What to do: Please return all lines of the data below containing the string "Select".

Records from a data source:
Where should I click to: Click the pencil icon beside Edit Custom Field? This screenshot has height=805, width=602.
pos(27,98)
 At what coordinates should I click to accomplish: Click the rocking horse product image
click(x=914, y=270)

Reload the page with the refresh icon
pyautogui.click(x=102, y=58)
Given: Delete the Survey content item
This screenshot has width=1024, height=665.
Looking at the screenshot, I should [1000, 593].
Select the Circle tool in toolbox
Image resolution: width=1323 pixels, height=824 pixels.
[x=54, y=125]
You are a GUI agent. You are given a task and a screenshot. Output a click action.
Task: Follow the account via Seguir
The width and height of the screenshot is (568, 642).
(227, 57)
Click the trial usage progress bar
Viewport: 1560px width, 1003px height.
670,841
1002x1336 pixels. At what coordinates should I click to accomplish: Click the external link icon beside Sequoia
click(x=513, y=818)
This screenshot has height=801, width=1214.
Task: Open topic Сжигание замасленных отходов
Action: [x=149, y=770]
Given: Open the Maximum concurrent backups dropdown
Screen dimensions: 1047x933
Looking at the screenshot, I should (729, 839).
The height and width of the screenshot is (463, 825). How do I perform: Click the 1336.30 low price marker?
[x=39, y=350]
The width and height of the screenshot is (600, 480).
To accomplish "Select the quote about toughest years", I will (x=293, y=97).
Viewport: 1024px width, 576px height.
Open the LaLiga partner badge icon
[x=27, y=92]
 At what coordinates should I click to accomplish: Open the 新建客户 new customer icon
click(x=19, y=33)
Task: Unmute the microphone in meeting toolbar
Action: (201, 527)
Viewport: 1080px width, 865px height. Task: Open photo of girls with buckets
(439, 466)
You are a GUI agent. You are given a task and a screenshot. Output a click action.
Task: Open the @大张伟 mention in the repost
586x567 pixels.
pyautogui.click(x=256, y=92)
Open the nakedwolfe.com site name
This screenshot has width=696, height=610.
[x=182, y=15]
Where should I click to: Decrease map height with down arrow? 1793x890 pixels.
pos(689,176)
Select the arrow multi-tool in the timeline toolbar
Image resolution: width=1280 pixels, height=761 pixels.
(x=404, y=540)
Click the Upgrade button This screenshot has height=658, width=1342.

Answer space:
Select the Circle tool in toolbox
To accomplish "Select the quote about toughest years", I will (x=293, y=97).
Select the arrow multi-tool in the timeline toolbar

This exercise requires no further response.